_DIRECTION_
Return every one of the following rows verbatim, reproducing each line without alteration.

_LISTED RECORDS_
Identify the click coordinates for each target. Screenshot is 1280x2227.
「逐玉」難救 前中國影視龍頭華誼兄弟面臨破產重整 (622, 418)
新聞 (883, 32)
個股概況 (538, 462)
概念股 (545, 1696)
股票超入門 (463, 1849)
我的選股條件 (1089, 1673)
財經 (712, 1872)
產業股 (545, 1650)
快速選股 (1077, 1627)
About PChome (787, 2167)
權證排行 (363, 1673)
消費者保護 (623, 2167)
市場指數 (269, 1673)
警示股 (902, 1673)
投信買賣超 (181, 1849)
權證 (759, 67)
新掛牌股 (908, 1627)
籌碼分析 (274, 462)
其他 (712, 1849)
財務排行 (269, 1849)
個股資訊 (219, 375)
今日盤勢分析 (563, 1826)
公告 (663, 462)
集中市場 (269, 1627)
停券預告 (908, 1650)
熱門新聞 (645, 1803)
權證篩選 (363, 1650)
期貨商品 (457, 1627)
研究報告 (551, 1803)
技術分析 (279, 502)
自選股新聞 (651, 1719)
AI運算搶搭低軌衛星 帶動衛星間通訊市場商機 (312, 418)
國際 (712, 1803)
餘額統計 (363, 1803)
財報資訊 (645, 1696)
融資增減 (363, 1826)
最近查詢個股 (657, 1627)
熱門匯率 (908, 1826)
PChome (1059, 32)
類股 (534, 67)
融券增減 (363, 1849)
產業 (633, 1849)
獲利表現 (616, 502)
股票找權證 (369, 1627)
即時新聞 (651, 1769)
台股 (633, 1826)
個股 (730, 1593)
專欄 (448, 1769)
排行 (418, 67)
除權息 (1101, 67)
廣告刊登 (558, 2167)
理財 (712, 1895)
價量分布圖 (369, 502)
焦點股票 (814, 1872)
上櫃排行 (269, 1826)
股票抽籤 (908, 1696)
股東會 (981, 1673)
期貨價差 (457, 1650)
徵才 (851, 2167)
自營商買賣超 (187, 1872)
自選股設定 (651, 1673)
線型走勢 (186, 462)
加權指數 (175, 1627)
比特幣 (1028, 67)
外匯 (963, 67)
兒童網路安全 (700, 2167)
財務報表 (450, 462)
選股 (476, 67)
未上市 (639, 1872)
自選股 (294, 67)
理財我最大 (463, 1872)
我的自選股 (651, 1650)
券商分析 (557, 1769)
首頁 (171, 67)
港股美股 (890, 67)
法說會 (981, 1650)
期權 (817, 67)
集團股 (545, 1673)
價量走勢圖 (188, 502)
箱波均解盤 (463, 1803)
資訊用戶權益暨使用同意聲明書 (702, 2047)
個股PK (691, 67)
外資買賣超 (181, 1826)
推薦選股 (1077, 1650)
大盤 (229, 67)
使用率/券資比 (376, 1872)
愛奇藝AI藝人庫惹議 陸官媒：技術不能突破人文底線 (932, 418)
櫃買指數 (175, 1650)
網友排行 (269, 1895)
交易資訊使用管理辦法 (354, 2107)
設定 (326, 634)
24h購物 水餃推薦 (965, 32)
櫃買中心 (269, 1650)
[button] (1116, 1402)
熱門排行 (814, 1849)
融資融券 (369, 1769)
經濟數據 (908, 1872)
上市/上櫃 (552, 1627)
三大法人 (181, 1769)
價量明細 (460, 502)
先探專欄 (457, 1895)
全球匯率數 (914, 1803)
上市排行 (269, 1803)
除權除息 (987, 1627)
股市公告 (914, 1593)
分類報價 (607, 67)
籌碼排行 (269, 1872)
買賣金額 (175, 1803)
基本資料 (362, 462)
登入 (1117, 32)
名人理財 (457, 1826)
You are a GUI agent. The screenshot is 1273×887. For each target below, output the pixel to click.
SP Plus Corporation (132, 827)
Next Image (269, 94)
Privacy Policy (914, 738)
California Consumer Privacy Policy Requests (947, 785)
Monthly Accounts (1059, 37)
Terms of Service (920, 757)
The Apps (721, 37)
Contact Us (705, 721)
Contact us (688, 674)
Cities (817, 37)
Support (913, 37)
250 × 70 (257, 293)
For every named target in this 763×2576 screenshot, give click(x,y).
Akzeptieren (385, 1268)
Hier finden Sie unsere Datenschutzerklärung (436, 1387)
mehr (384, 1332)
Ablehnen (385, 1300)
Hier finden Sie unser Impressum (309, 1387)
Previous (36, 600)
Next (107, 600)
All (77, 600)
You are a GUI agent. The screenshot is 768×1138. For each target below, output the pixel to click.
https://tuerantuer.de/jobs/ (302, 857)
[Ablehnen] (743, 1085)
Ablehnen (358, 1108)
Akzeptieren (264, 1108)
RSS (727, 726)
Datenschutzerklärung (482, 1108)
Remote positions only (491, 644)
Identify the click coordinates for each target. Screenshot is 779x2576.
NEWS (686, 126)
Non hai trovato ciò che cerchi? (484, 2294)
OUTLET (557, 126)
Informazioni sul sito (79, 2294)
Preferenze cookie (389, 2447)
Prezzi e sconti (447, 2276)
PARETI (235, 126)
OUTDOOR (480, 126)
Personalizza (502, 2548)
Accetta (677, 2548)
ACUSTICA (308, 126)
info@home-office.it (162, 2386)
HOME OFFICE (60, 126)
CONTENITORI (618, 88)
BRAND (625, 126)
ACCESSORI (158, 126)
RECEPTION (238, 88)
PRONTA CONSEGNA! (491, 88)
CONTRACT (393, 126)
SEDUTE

_RESPONSE TO THE EXERCISE_
Identify the click coordinates for each target. Screenshot is 1280x2227.
「逐玉」難救 前中國影視龍頭華誼兄弟面臨破產重整 (622, 418)
新聞 (883, 32)
個股概況 (538, 462)
概念股 (545, 1696)
股票超入門 (463, 1849)
我的選股條件 (1089, 1673)
財經 (712, 1872)
產業股 (545, 1650)
快速選股 (1077, 1627)
About PChome (787, 2167)
權證排行 (363, 1673)
消費者保護 (623, 2167)
市場指數 (269, 1673)
警示股 (902, 1673)
投信買賣超 (181, 1849)
權證 (759, 67)
新掛牌股 (908, 1627)
籌碼分析 (274, 462)
其他 (712, 1849)
財務排行 (269, 1849)
個股資訊 (219, 375)
今日盤勢分析 (563, 1826)
公告 (663, 462)
集中市場 (269, 1627)
停券預告 (908, 1650)
熱門新聞 (645, 1803)
權證篩選 (363, 1650)
期貨商品 (457, 1627)
研究報告 (551, 1803)
技術分析 (279, 502)
自選股新聞 (651, 1719)
AI運算搶搭低軌衛星 帶動衛星間通訊市場商機 (312, 418)
國際 (712, 1803)
餘額統計 (363, 1803)
財報資訊 (645, 1696)
融資增減 (363, 1826)
最近查詢個股 (657, 1627)
熱門匯率 (908, 1826)
PChome (1059, 32)
類股 (534, 67)
融券增減 (363, 1849)
產業 (633, 1849)
獲利表現 (616, 502)
股票找權證 (369, 1627)
即時新聞 (651, 1769)
台股 (633, 1826)
個股 (730, 1593)
專欄 (448, 1769)
排行 (418, 67)
除權息 (1101, 67)
廣告刊登 (558, 2167)
理財 (712, 1895)
價量分布圖 (369, 502)
焦點股票 (814, 1872)
上櫃排行 (269, 1826)
股票抽籤 (908, 1696)
股東會 (981, 1673)
期貨價差 (457, 1650)
徵才 (851, 2167)
自營商買賣超 (187, 1872)
自選股設定 (651, 1673)
線型走勢 (186, 462)
加權指數 (175, 1627)
比特幣 (1028, 67)
外匯 (963, 67)
兒童網路安全 (700, 2167)
財務報表 (450, 462)
選股 (476, 67)
未上市 (639, 1872)
自選股 (294, 67)
理財我最大 (463, 1872)
我的自選股 (651, 1650)
券商分析 (557, 1769)
首頁 (171, 67)
港股美股 (890, 67)
法說會 (981, 1650)
期權 (817, 67)
集團股 (545, 1673)
價量走勢圖 (188, 502)
箱波均解盤 (463, 1803)
資訊用戶權益暨使用同意聲明書 (702, 2047)
個股PK (691, 67)
外資買賣超 (181, 1826)
推薦選股 (1077, 1650)
大盤 (229, 67)
使用率/券資比 (376, 1872)
愛奇藝AI藝人庫惹議 陸官媒：技術不能突破人文底線 (932, 418)
櫃買指數 (175, 1650)
網友排行 (269, 1895)
交易資訊使用管理辦法 (354, 2107)
設定 (326, 634)
24h購物 水餃推薦 (965, 32)
櫃買中心 (269, 1650)
[button] (1116, 1402)
熱門排行 (814, 1849)
融資融券 (369, 1769)
經濟數據 (908, 1872)
上市/上櫃 (552, 1627)
三大法人 (181, 1769)
價量明細 (460, 502)
先探專欄 (457, 1895)
全球匯率數 (914, 1803)
上市排行 (269, 1803)
除權除息 (987, 1627)
股市公告 (914, 1593)
分類報價 (607, 67)
籌碼排行 (269, 1872)
買賣金額 (175, 1803)
基本資料 (362, 462)
登入 (1117, 32)
名人理財 (457, 1826)
You are a GUI agent. The screenshot is 1273×887. For each target below, output the pixel to click.
SP Plus Corporation (132, 827)
Next Image (269, 94)
Privacy Policy (914, 738)
California Consumer Privacy Policy Requests (947, 785)
Monthly Accounts (1059, 37)
Terms of Service (920, 757)
The Apps (721, 37)
Contact Us (705, 721)
Contact us (688, 674)
Cities (817, 37)
Support (913, 37)
250 × 70 (257, 293)
For every named target in this 763×2576 screenshot, give click(x,y).
Akzeptieren (385, 1268)
Hier finden Sie unsere Datenschutzerklärung (436, 1387)
mehr (384, 1332)
Ablehnen (385, 1300)
Hier finden Sie unser Impressum (309, 1387)
Previous (36, 600)
Next (107, 600)
All (77, 600)
You are a GUI agent. The screenshot is 768×1138. For each target below, output the pixel to click.
https://tuerantuer.de/jobs/ (302, 857)
[Ablehnen] (743, 1085)
Ablehnen (358, 1108)
Akzeptieren (264, 1108)
RSS (727, 726)
Datenschutzerklärung (482, 1108)
Remote positions only (491, 644)
Identify the click coordinates for each target. Screenshot is 779x2576.
NEWS (686, 126)
Non hai trovato ciò che cerchi? (484, 2294)
OUTLET (557, 126)
Informazioni sul sito (79, 2294)
Preferenze cookie (389, 2447)
Prezzi e sconti (447, 2276)
PARETI (235, 126)
OUTDOOR (480, 126)
Personalizza (502, 2548)
Accetta (677, 2548)
ACUSTICA (308, 126)
info@home-office.it (162, 2386)
HOME OFFICE (60, 126)
CONTENITORI (618, 88)
BRAND (625, 126)
ACCESSORI (158, 126)
RECEPTION (238, 88)
PRONTA CONSEGNA! (491, 88)
CONTRACT (393, 126)
SEDUTE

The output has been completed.